DATA FOR ANALYSIS:
= = = = =

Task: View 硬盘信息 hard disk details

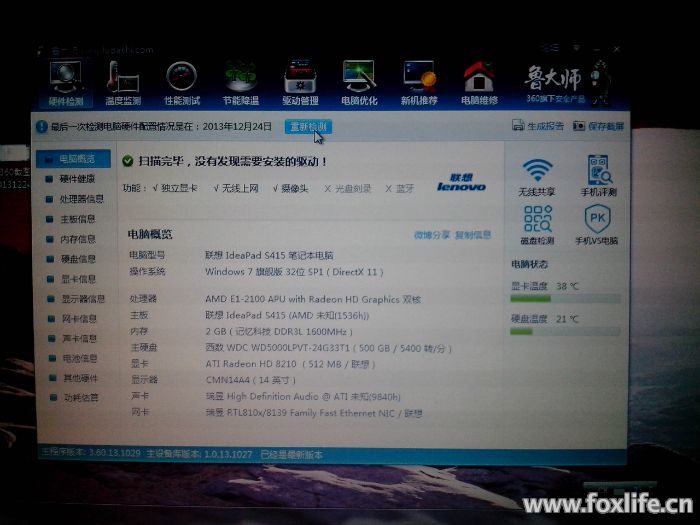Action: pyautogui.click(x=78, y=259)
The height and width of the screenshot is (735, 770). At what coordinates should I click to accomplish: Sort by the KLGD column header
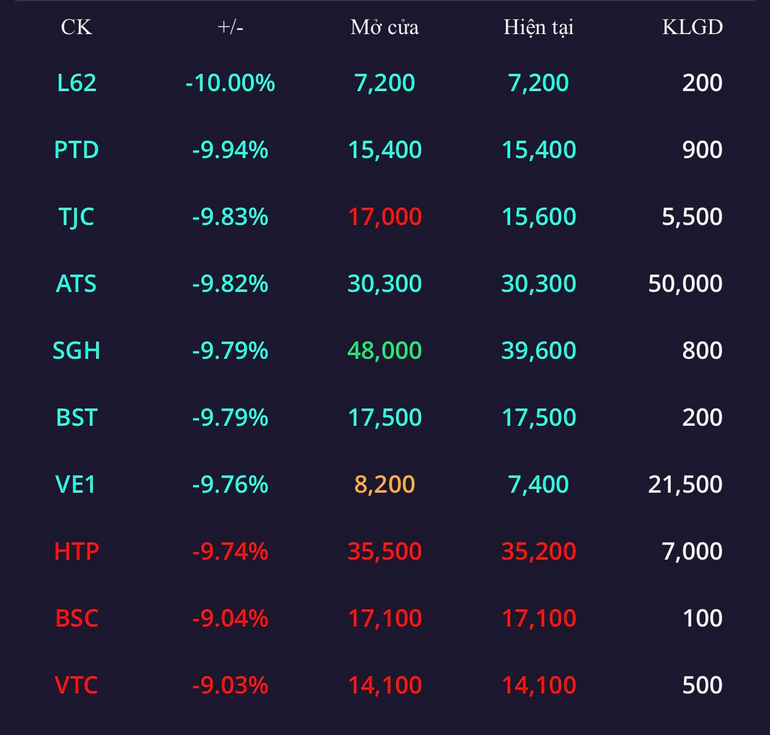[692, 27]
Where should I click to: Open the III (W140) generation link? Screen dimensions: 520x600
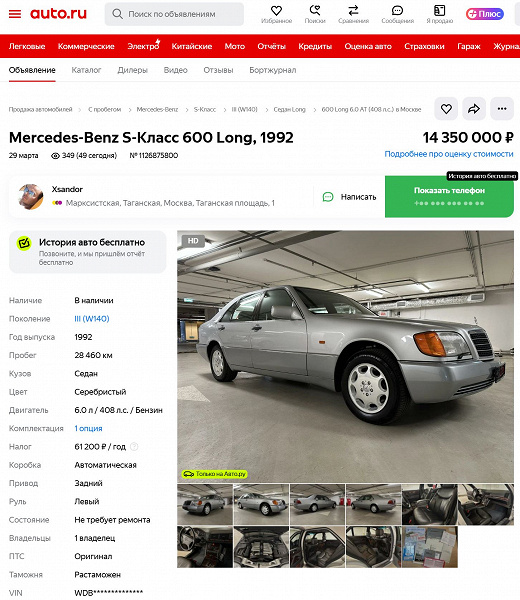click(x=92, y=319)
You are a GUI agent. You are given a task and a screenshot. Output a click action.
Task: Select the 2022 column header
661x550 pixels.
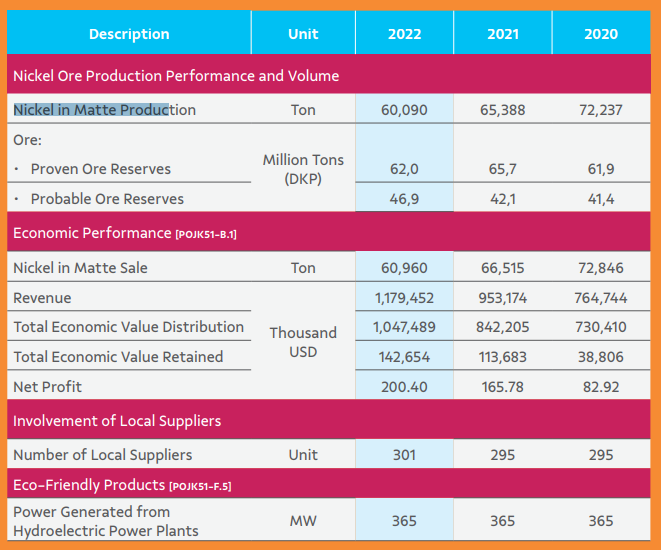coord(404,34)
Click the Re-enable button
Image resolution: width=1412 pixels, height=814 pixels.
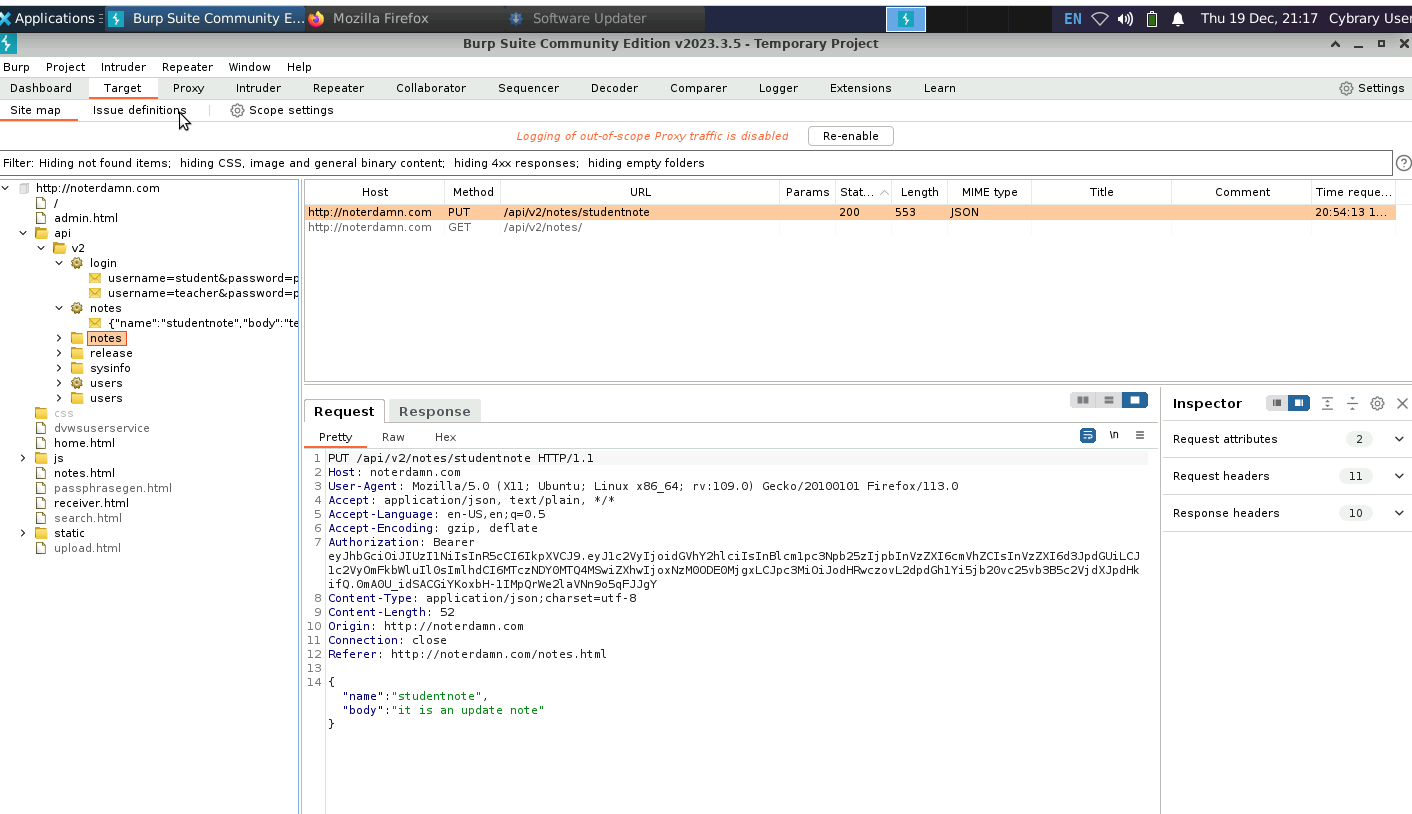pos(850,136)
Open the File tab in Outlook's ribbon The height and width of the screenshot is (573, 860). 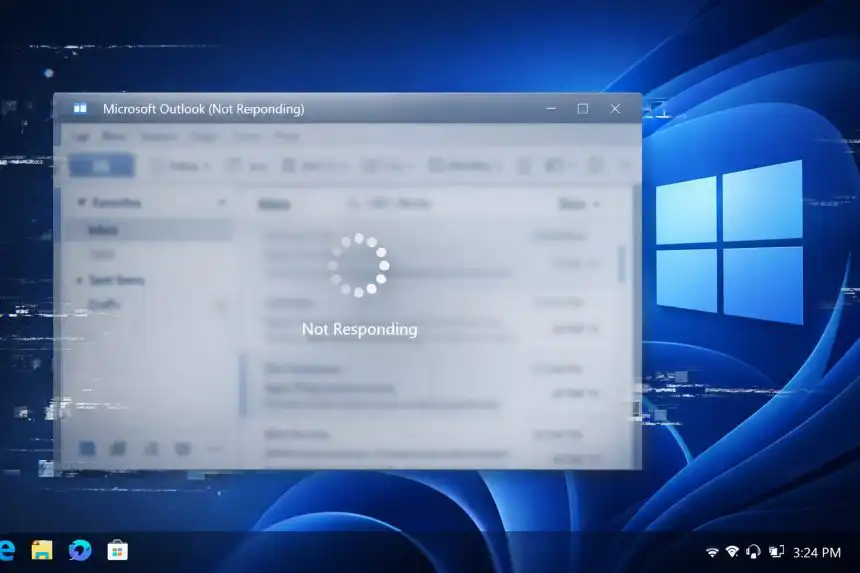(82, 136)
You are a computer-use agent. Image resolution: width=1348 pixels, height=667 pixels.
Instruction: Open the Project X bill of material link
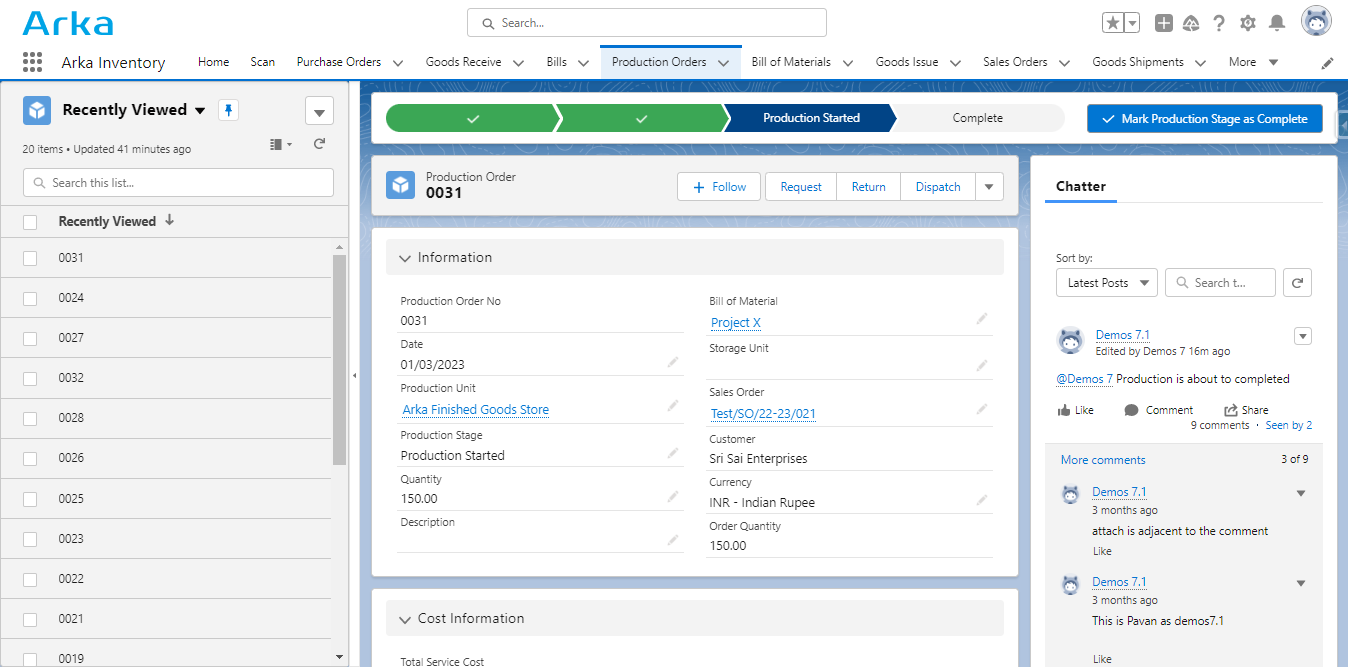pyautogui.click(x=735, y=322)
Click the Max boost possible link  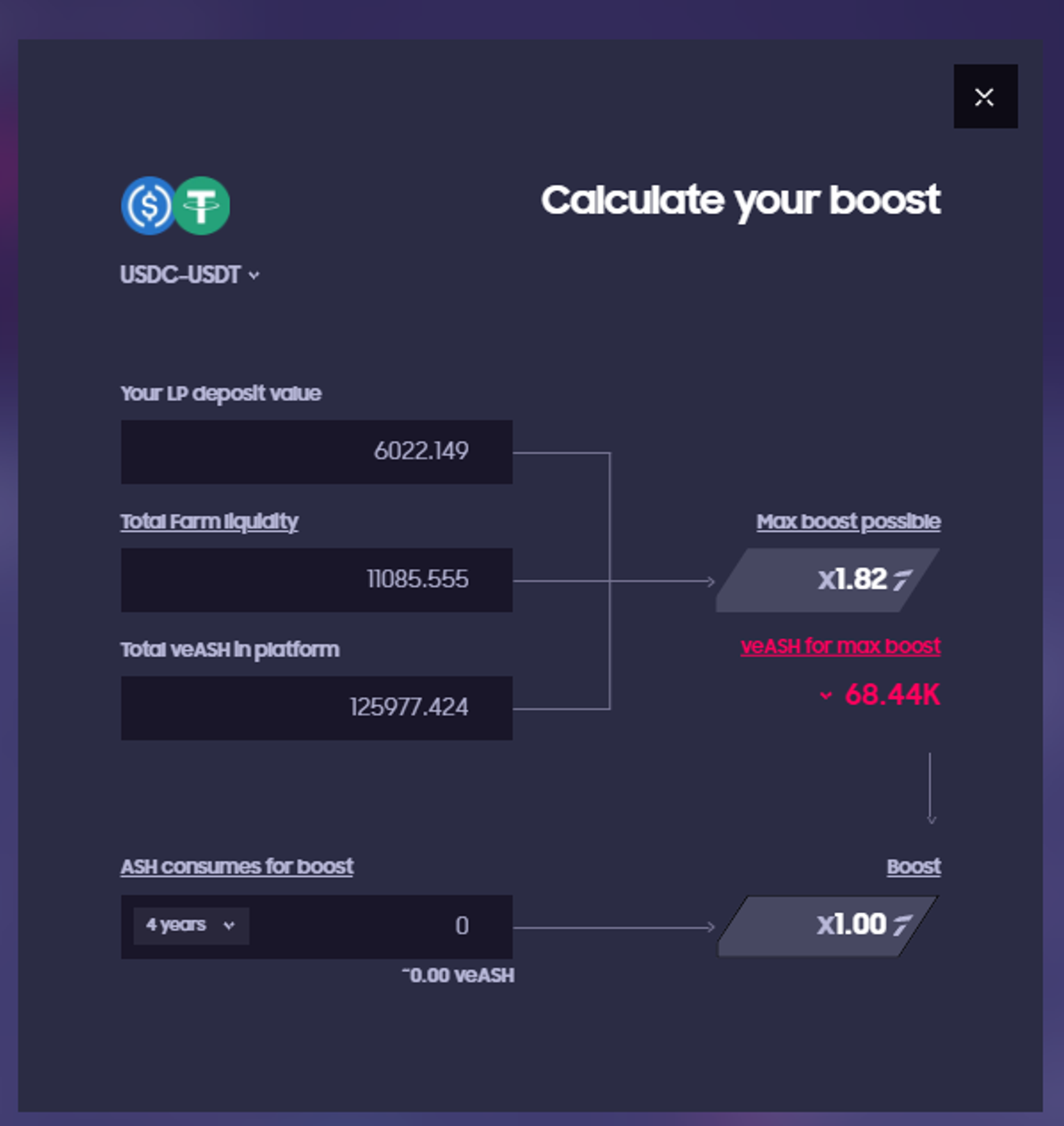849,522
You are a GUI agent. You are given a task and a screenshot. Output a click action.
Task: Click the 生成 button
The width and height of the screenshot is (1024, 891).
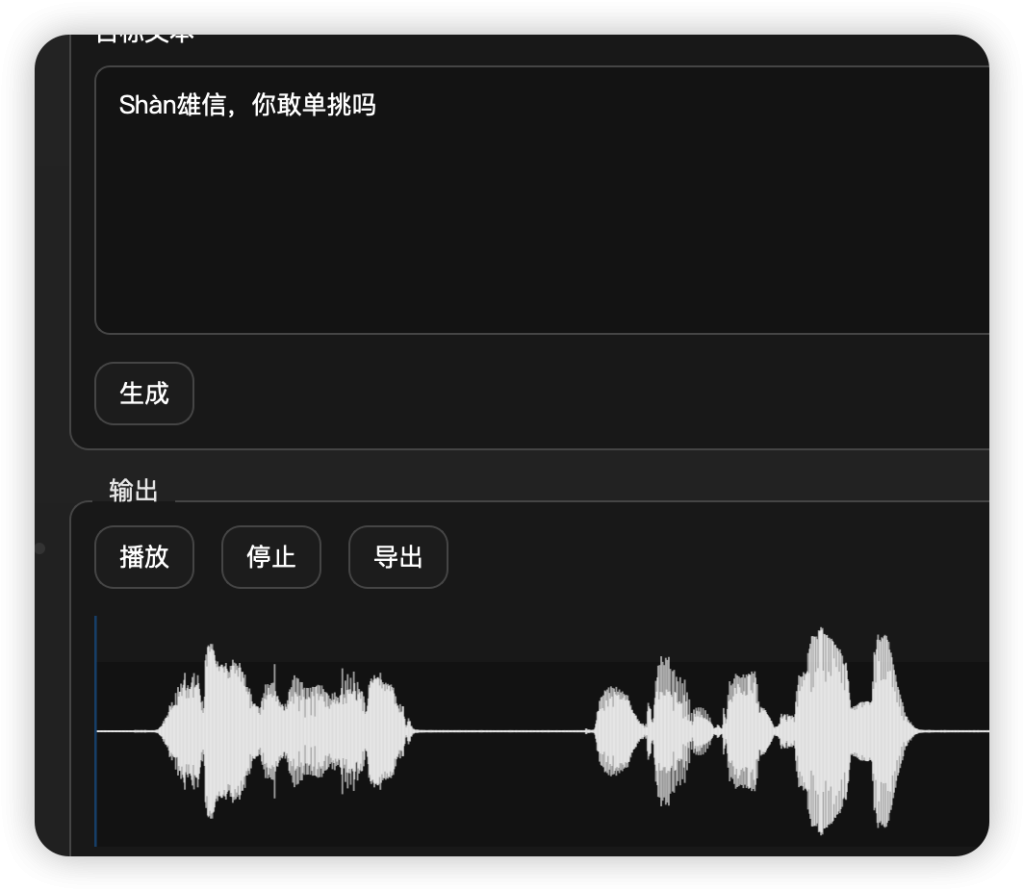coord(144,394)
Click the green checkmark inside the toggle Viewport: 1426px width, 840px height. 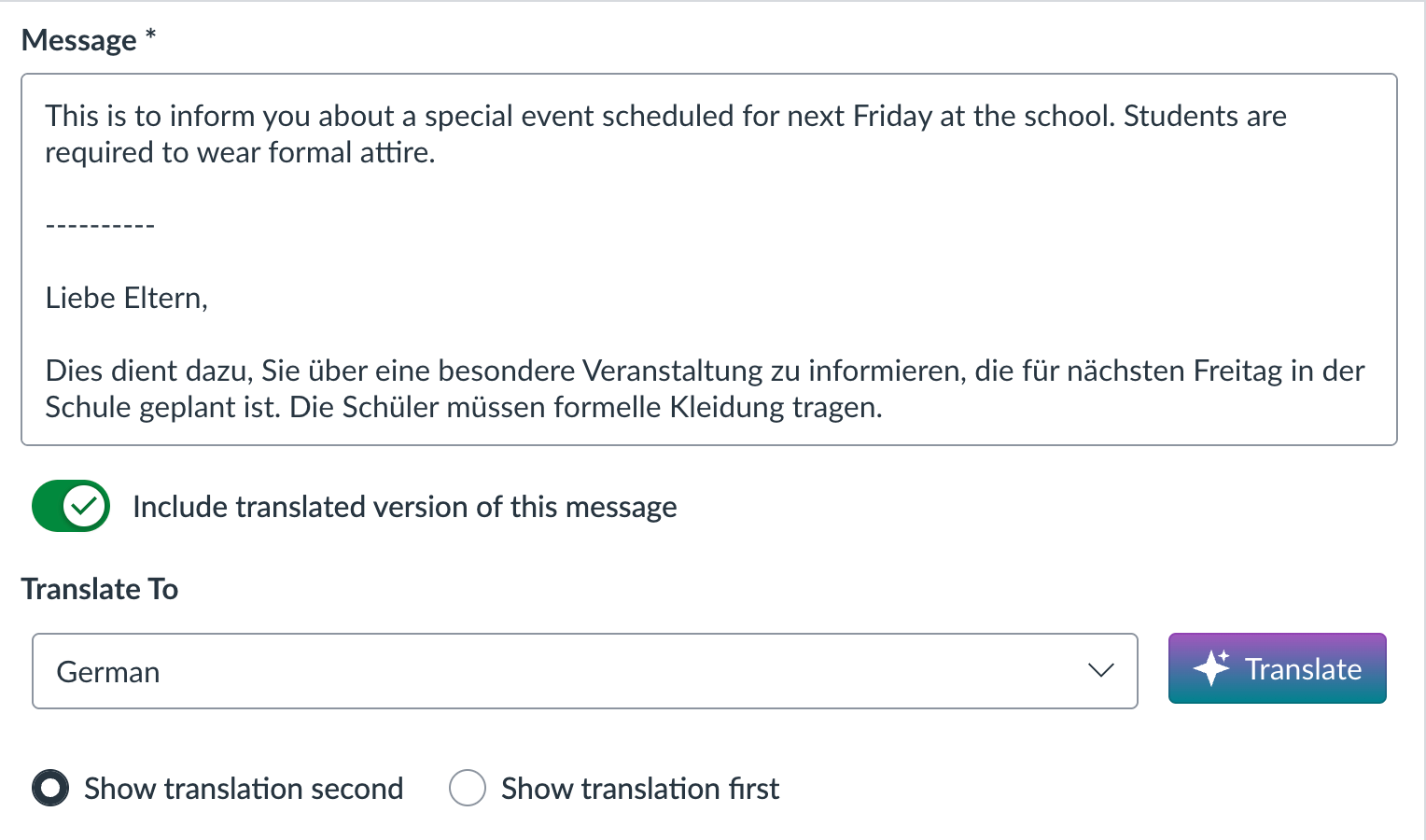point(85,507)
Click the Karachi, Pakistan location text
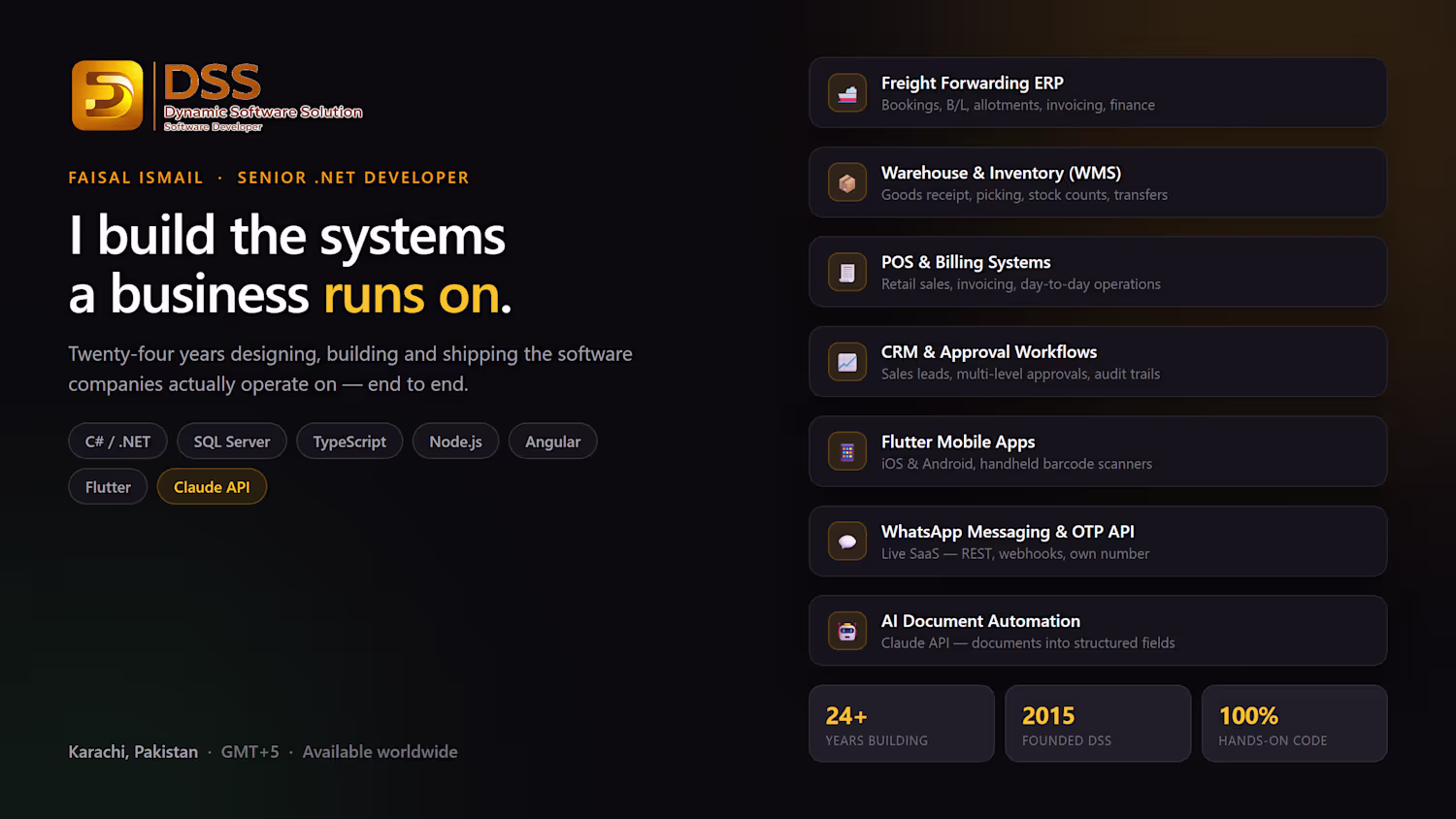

= = = = =

AIM OF THE EXERCISE:
Lines with "button" in them: work out how many there are in the listing and give the figure alone.

ANSWER AREA:
2